Work instruction. Within the material below, locate the line with "Task: Click the number 1 box" and the line with "Viewport: 960px width, 720px height.", then return those two lines and all lines between them, exactly as written.

Dataset records.
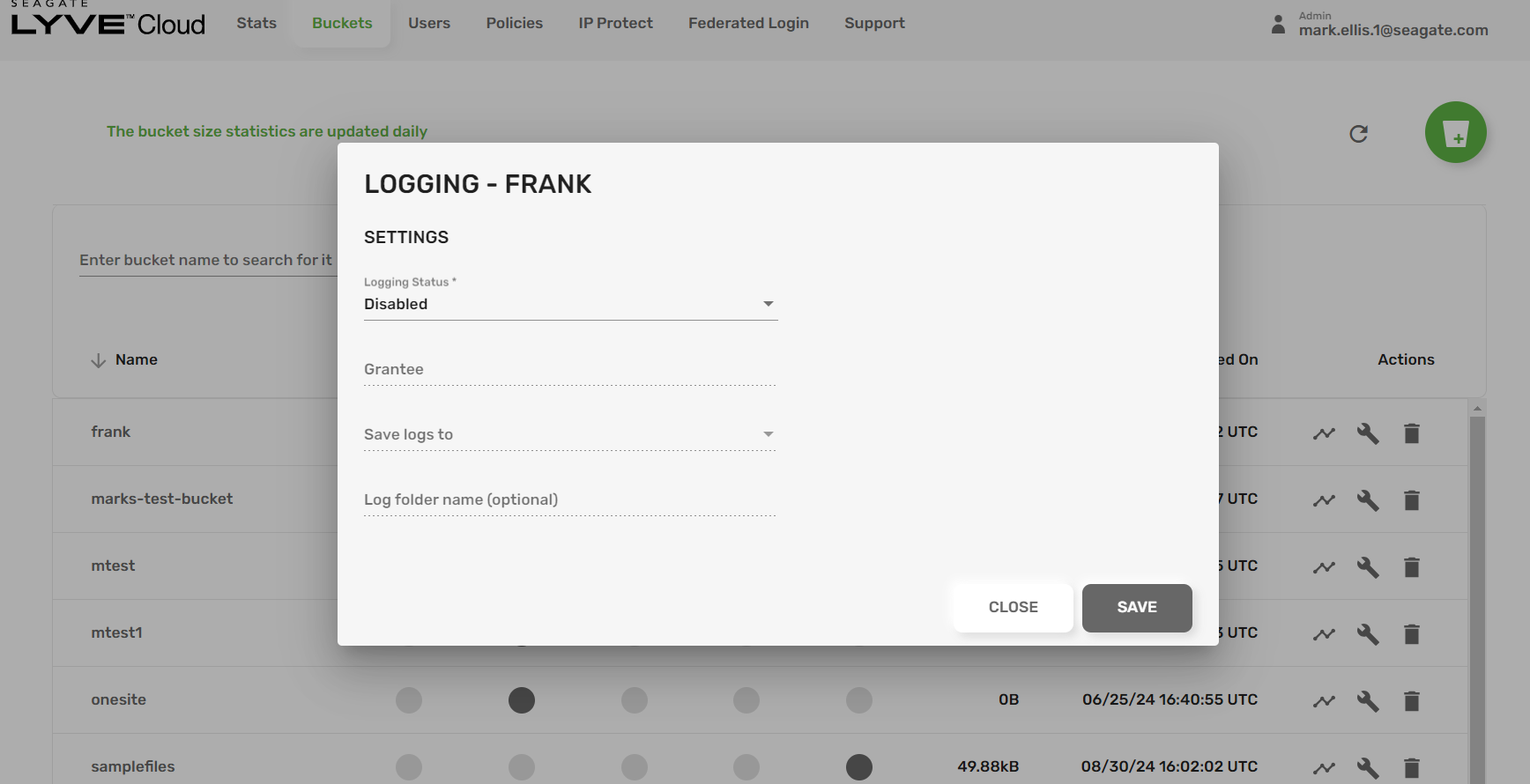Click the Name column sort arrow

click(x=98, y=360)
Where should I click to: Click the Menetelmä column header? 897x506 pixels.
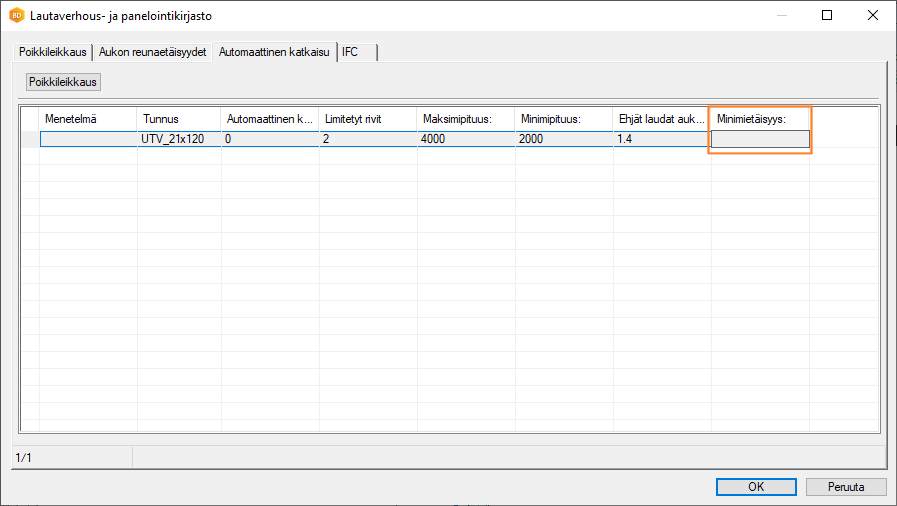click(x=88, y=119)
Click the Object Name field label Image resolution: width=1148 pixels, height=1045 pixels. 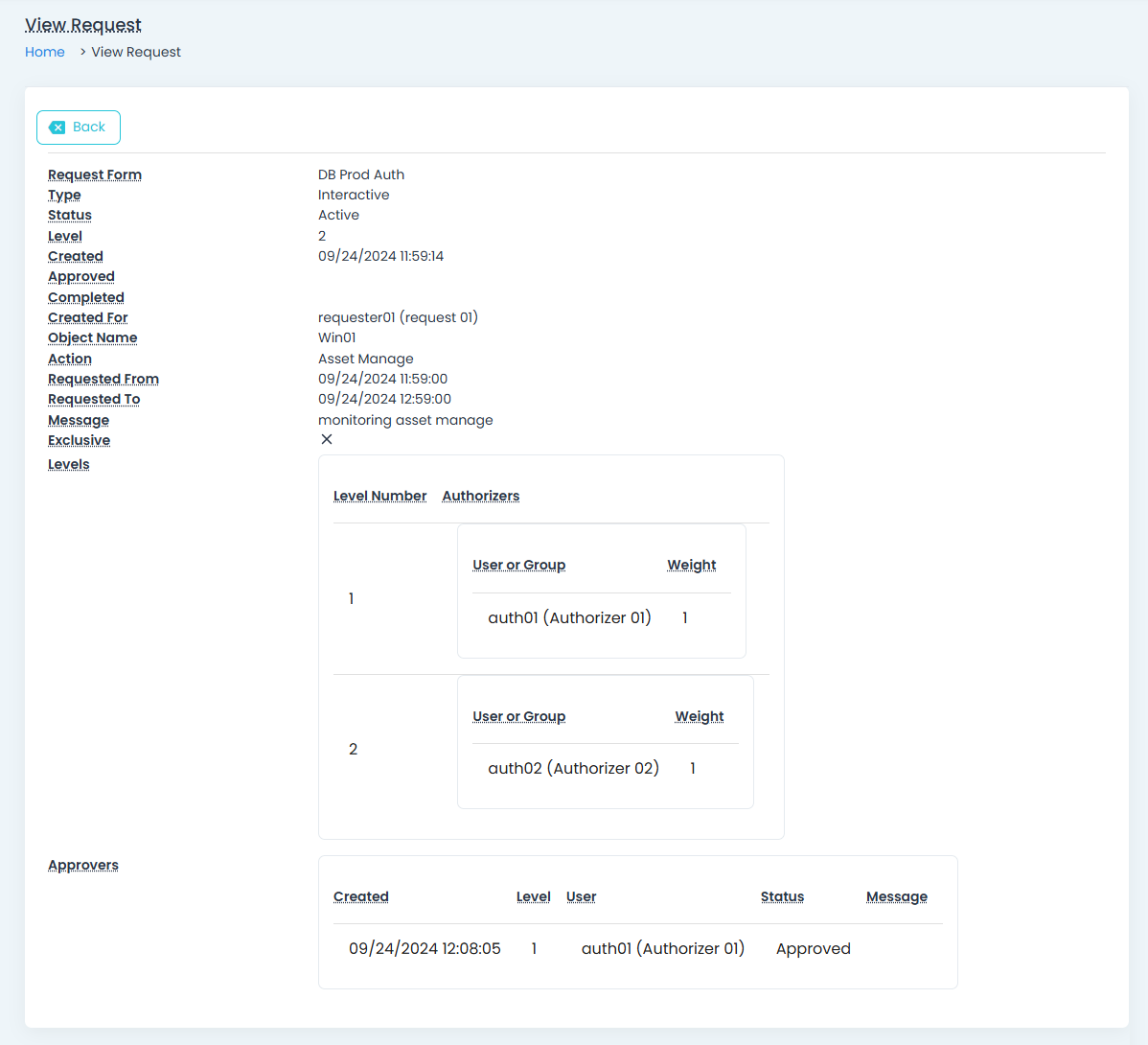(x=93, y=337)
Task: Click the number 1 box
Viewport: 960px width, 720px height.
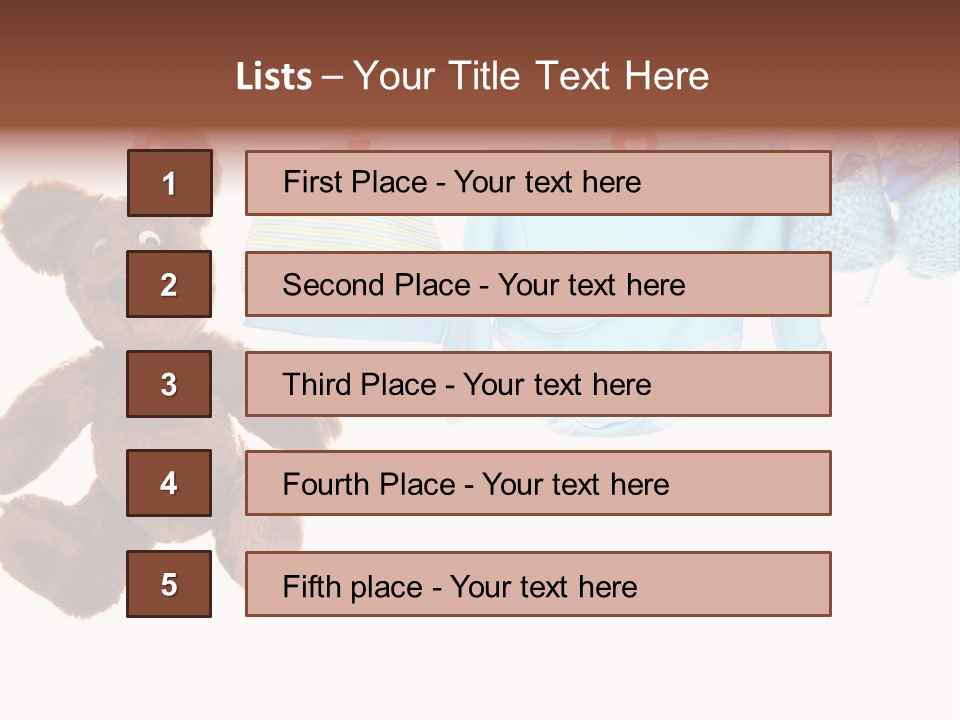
==
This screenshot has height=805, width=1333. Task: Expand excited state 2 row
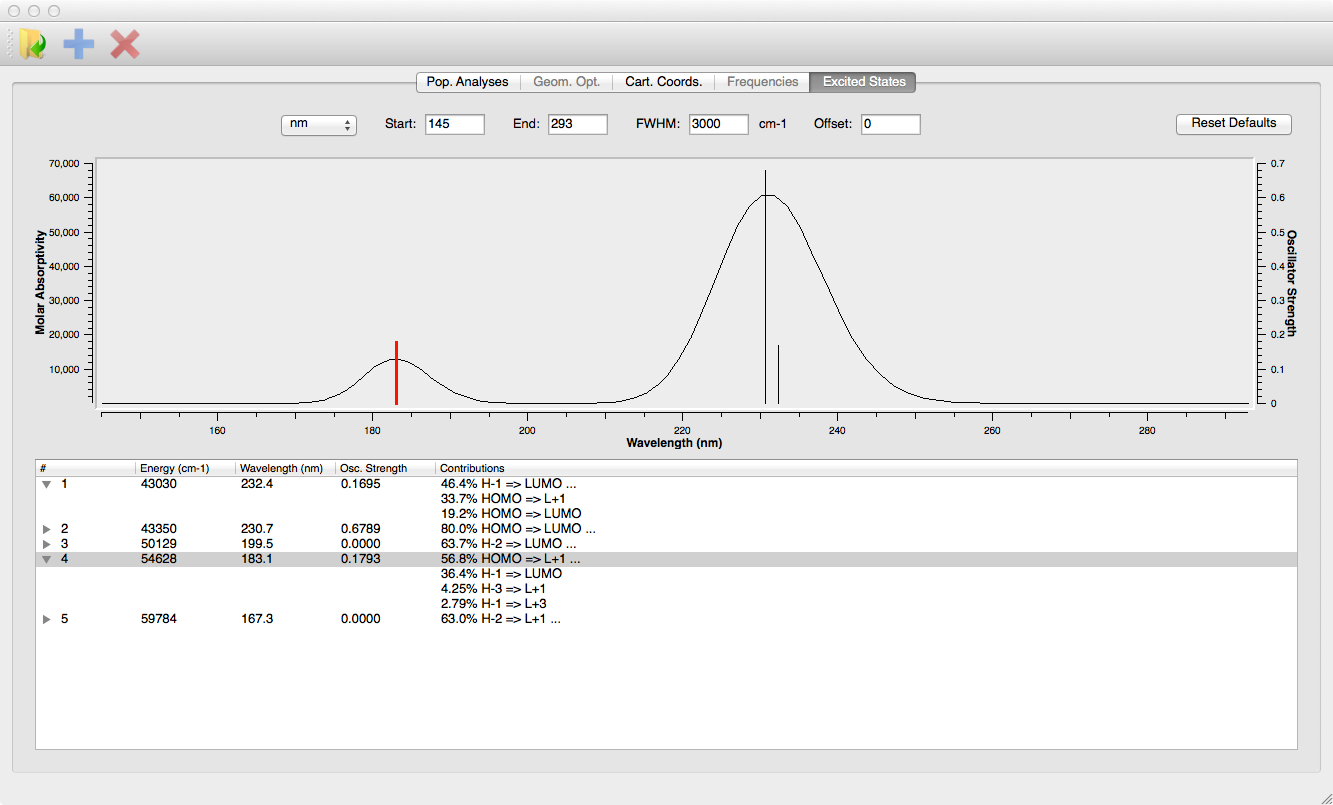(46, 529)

Output of the exercise.
Task: Click the number 1 box
Viewport: 960px width, 720px height.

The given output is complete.